### RECORDS TO USE:
┌──
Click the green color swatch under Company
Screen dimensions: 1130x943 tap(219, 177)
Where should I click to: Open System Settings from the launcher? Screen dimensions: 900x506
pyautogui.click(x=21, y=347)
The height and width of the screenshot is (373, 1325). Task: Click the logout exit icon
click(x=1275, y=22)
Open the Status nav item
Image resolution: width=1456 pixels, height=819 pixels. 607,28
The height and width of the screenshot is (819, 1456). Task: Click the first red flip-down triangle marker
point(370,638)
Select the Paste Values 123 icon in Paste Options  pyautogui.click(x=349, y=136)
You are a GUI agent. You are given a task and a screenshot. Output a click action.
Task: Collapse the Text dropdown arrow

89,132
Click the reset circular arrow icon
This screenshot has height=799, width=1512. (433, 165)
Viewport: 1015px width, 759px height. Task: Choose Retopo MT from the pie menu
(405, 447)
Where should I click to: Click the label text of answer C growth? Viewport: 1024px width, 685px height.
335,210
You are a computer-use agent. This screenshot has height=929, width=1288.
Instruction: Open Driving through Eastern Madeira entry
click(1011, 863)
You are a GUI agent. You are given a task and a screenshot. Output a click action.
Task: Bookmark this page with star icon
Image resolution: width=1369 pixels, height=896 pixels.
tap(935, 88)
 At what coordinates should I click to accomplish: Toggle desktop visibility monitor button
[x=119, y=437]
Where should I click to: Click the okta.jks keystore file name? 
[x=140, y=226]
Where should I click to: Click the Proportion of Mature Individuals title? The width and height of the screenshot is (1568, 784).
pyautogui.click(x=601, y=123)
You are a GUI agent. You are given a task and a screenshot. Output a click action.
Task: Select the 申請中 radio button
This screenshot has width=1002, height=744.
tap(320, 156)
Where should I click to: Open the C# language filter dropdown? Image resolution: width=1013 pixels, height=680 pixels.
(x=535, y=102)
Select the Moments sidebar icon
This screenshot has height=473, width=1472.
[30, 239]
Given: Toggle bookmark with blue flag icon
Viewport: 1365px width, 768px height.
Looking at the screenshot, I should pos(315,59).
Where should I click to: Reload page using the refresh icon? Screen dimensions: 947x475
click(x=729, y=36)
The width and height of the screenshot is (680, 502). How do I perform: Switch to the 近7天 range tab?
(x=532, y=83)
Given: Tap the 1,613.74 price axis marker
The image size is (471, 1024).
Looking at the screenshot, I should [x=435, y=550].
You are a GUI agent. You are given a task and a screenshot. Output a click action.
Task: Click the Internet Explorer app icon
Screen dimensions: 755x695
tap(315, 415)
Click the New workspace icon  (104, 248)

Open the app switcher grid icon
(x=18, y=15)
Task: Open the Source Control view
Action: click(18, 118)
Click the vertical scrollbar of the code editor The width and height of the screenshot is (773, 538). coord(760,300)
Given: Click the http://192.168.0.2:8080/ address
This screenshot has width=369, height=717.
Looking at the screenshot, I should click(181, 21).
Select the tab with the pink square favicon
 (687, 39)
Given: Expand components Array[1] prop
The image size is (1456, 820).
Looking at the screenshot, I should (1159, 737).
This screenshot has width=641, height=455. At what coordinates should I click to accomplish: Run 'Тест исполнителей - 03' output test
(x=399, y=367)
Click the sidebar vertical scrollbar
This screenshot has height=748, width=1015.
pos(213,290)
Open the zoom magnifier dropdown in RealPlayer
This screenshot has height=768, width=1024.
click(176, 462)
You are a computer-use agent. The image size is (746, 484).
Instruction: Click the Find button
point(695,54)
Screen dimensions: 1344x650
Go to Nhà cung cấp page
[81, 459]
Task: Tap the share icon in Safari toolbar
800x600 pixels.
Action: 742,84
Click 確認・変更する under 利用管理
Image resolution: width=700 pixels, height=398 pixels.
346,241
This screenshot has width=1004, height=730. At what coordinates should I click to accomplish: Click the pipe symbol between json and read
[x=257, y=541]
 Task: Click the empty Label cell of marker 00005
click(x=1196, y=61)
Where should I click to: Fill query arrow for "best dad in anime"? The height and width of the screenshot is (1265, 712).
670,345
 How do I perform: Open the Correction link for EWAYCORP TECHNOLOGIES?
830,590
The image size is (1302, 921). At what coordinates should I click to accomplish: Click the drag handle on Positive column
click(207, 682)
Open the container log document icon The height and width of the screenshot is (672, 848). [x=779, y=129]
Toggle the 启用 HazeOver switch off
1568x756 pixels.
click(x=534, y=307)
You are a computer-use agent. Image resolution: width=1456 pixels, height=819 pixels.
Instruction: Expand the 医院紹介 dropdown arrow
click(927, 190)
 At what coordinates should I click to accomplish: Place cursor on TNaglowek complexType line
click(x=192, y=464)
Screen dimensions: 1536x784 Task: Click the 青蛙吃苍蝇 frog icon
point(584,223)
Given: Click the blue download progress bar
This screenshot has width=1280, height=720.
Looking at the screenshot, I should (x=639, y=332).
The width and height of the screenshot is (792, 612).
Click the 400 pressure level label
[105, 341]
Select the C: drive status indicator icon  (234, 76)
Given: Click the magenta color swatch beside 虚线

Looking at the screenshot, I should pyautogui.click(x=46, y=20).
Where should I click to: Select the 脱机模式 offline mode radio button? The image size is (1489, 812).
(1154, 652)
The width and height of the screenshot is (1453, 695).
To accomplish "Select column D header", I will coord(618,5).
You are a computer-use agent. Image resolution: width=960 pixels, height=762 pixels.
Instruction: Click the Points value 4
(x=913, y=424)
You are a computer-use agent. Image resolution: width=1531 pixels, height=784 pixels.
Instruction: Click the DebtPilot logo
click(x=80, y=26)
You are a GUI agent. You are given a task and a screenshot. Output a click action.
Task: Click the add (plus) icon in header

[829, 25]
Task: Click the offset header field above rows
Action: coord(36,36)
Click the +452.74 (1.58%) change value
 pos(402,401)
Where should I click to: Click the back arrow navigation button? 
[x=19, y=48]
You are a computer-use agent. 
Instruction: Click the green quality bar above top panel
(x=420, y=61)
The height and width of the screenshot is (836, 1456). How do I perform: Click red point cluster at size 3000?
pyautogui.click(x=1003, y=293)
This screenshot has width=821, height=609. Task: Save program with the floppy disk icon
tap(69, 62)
└──
### GOAL:
Reproduce the lines from the one containing "Where should I click to: Click the Proportion" down to the one containing "tap(320, 156)", substituting "option button" for "radio button" and keeping everything else as it stands.

### THE ANSWER:
Where should I click to: Click the Proportion of Mature Individuals title? The width and height of the screenshot is (1568, 784).
pyautogui.click(x=601, y=123)
You are a GUI agent. You are given a task and a screenshot. Output a click action.
Task: Select the 申請中 option button
This screenshot has width=1002, height=744.
tap(320, 156)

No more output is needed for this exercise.